▶ _Goal_
Can you rewrite everything from the line containing "The height and" down to the line containing "pyautogui.click(x=925, y=81)", requests included, with every coordinate in the answers shifted by -97?

▶ _Rows_
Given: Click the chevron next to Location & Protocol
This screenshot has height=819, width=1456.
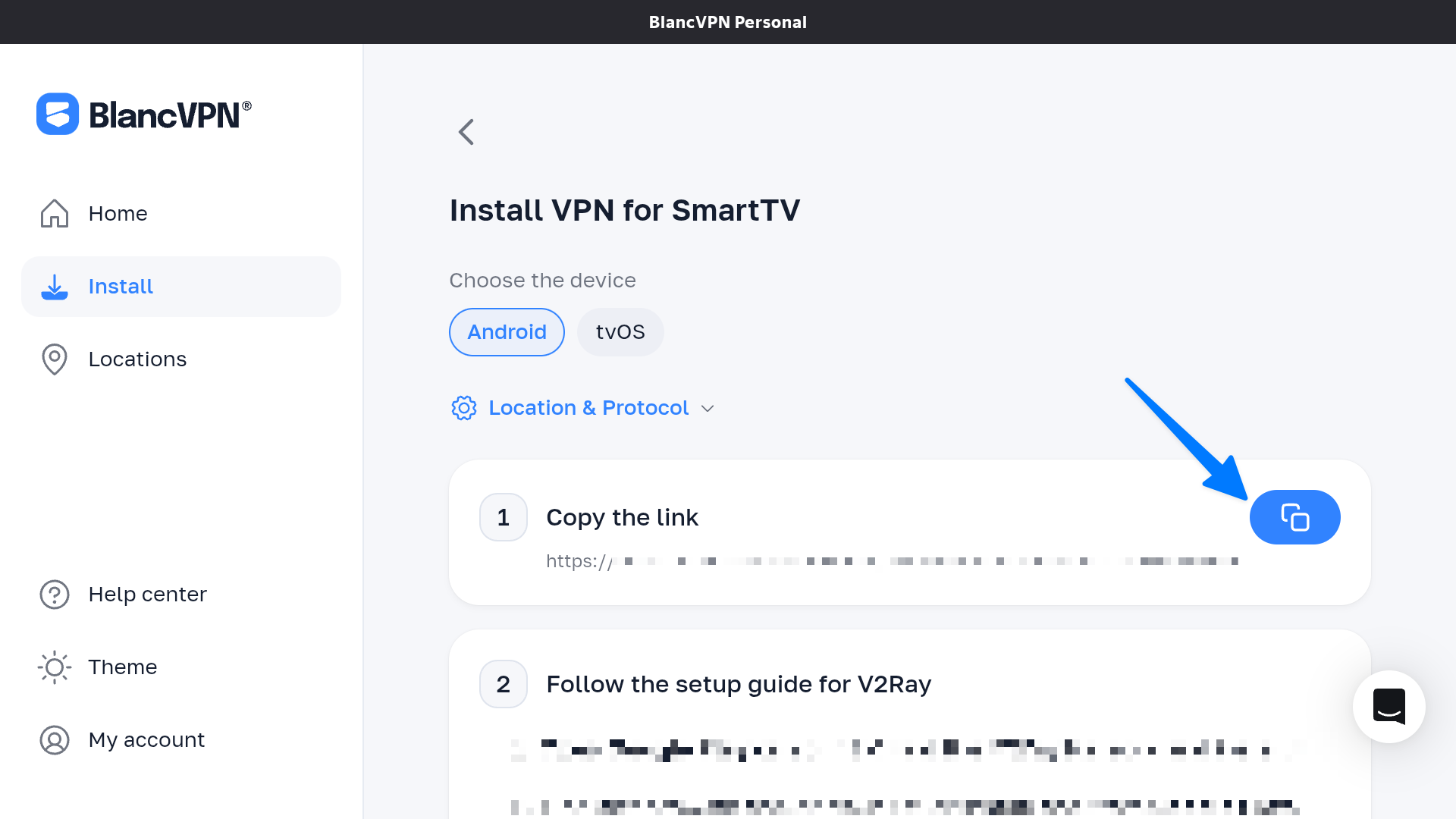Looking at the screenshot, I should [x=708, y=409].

==

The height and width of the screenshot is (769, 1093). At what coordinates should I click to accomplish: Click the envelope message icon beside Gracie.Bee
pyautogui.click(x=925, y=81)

▶ _Exercise result_
The height and width of the screenshot is (769, 1093). At what coordinates should I click to accomplish: Click the envelope message icon beside Gracie.Bee
pyautogui.click(x=828, y=-16)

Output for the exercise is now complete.